Phillips is fighting for playing time with Jason Witten and Martellus Bennett.
At the time he left the game, Phillips was the leading receiver with four receptions for 60 yards.
The Dallas Cowboys added another field goal to make it 6-0 over the Cincinnati Bengals through one-and-a-half quarters in the 2010 Hall of Fame game in Canton, OH.
The Cowboys started on their own 45 and drove 39 yards on eight plays to get in field goal range for the 34-yard David Buehler kick.
Third stringer Stephen McGee was the quarterback. He was 3/3 for 37 yards on the drive.
The Cowboys lead 6-0 nearing the end of the first half.
The Cincinnati Bengals couldn't get any points on the board in their first drive of the 2010 Hall of Fame game against the Dallas Cowboys.
Carson Palmer went 1/3 for seven yards with the lone completion going to Owens.

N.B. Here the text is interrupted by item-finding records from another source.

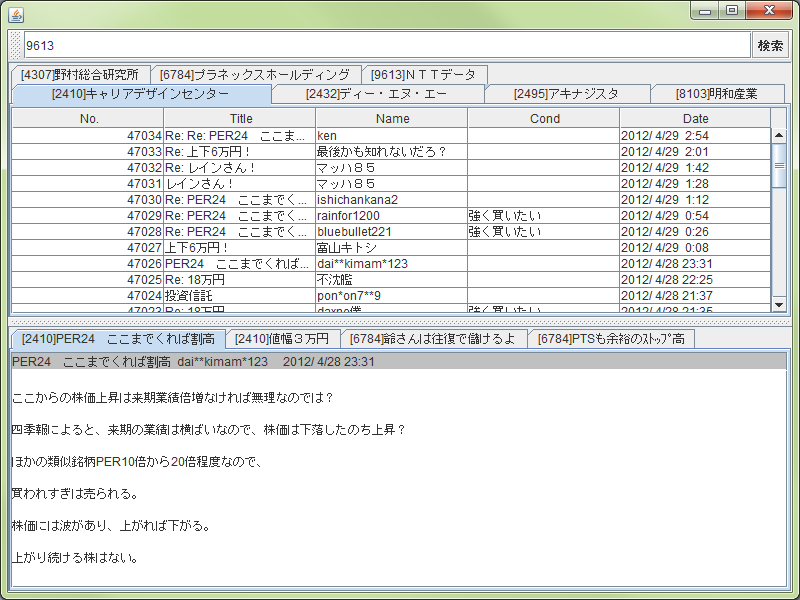The width and height of the screenshot is (800, 600).
Task: Open the 投資信託 post by pon*on7**9
Action: pos(300,295)
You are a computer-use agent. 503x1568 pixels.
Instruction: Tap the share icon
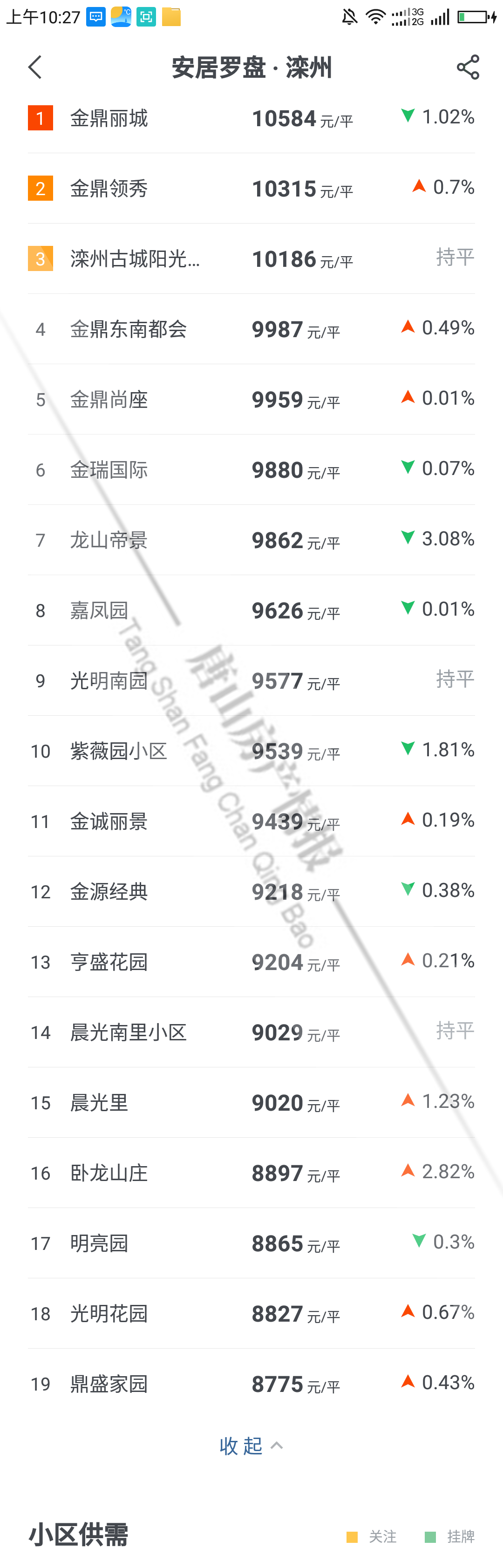[468, 67]
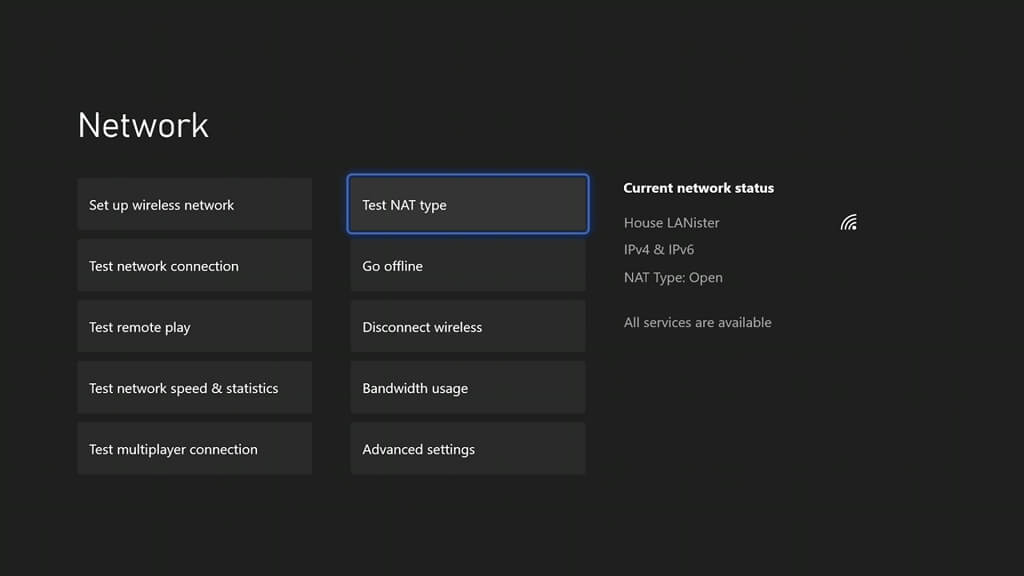Screen dimensions: 1024x576
Task: Click the Wi-Fi signal strength icon
Action: (x=848, y=222)
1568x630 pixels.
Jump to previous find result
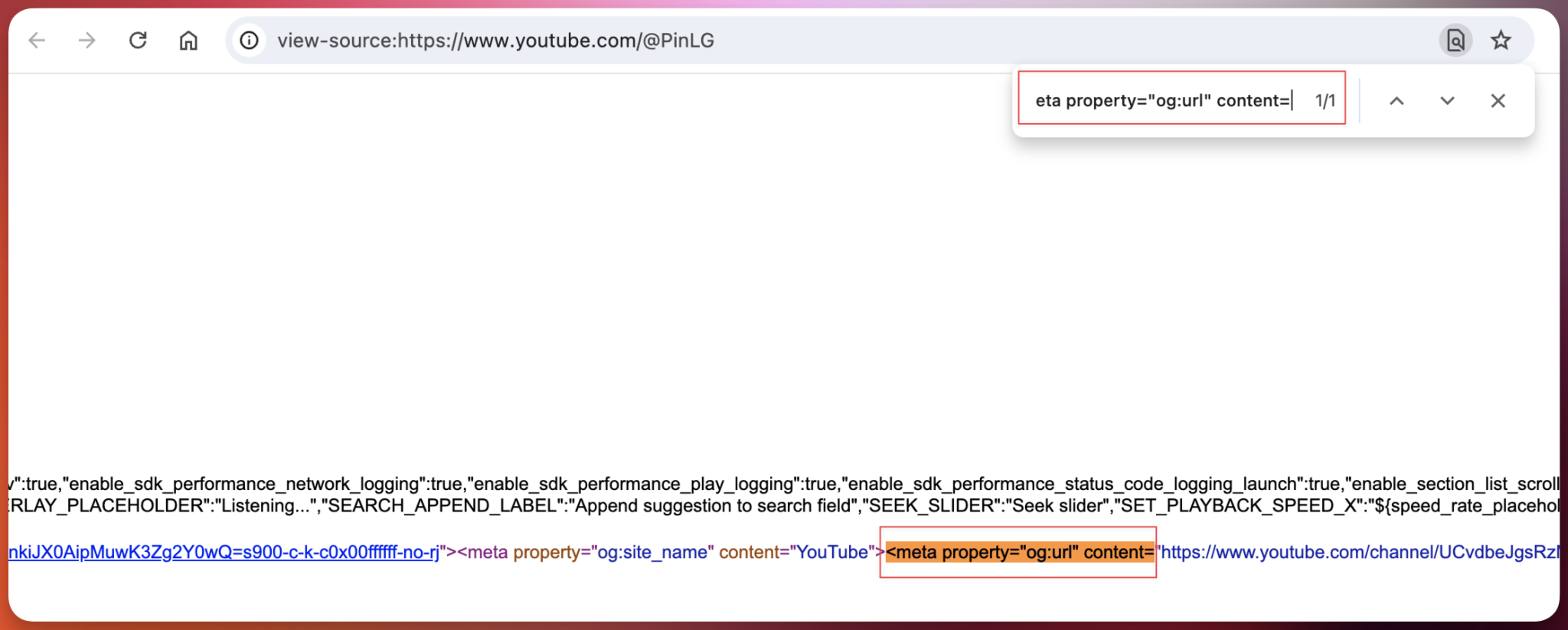point(1396,101)
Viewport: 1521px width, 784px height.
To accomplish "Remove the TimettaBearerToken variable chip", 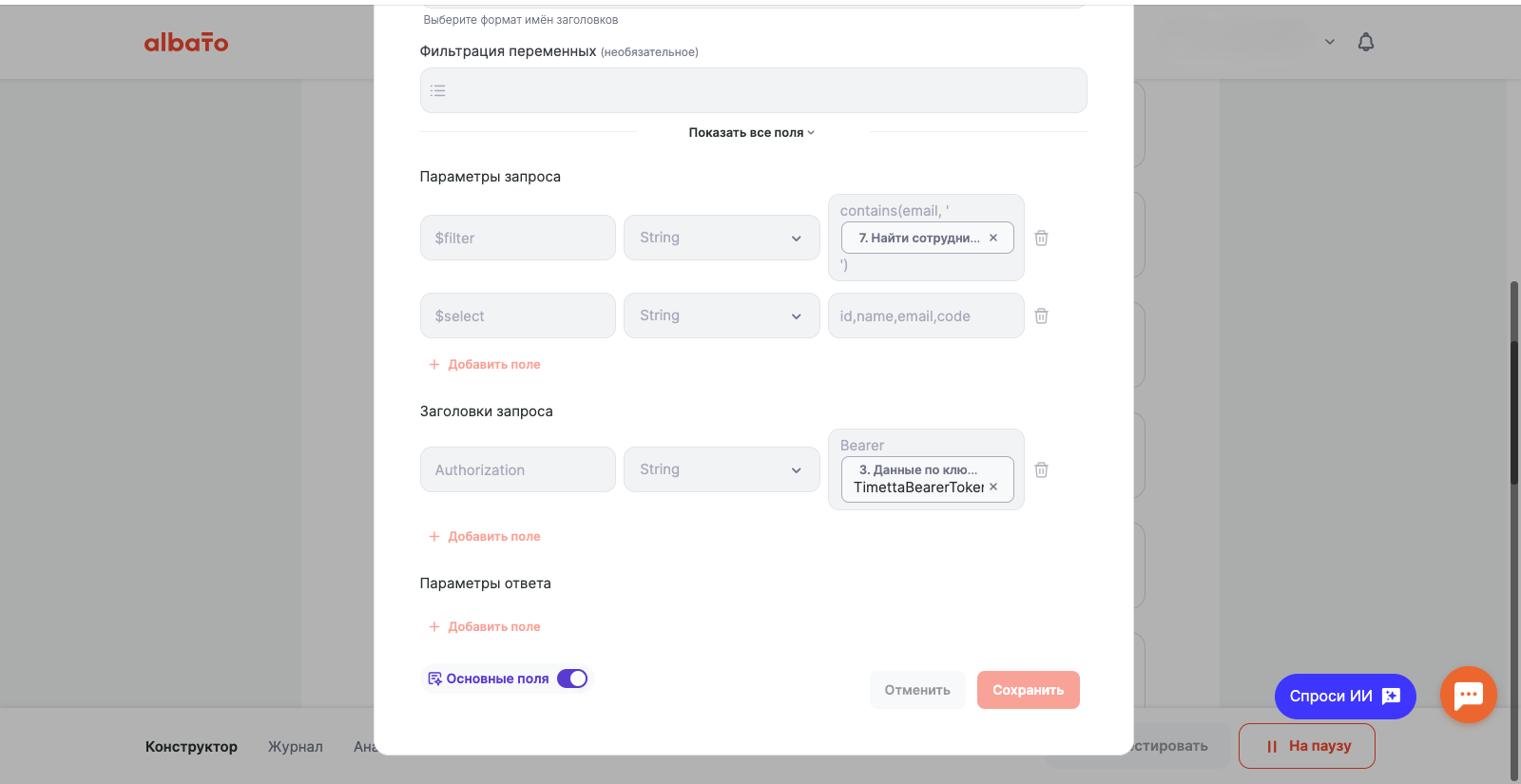I will coord(992,485).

They're clearly trying to develop a rapport early as Palmer actually targeted Owens four times on the first drive. They connected on one, two were incomplete and the other was called back on a penalty.
Cedric Benson took two handoffs for seven yards.
The Dallas Cowboys got the ball first in the 2010 Hall of Fame game against the Cincinnati Bengals.
Staring on their own 35, Tony Romo drove the Cowboys down to the Bengals two yard line only to settle for a field goal.
The Cowboys lead 3-0.
Romo went 5/10 for 59 yards on the drive including a 21 yard completion to Roy Wiliams, 16 yard completion to Miles Austin and two completions for 14 yards to Patrick Crayton.
Pacman Jones made his presence felt on the first play of the drive knocking the ball away on a pass intended for Austin.
The Cowboys fumbled inside the five yard line and the Bengals recovered but the play was called back on a penalty.
It doesn't have to be amazing, star-studded, or even competitive. It might even fail on all three fronts. It won't matter: it's football, and it's back for another season.
Also a matter of tradition is the usual practice of starters not lasting past the first quarter in this game, and viewers should expect nothing different tonight; Cowboys stars Tony Romo, Jason Witten, Marion Barber, and Miles Austin will only guide the offense for a series or two, and Carson Palmer probably won't throw more than a couple passes toward Chad Ochocinco or his new partner in mischief, Terrell Owens. The Bengals have a laundry list of regular players that won't even suit up at all. By the fourth quarter, only a scant few of the players on the field will even make the Cowboys' and Bengals' final rosters.
But all the same, so what, because nobody's under the impression that there's any consequence to this game; it's the ceremonial return of televised football, and we're going to have over another month of exhibitions like this before the real games begin. And that's fine. It's been a long offseason, and we're all thirsty for just about anything NFL-related. Well, aside from Brett Favre. He's not invited tonight.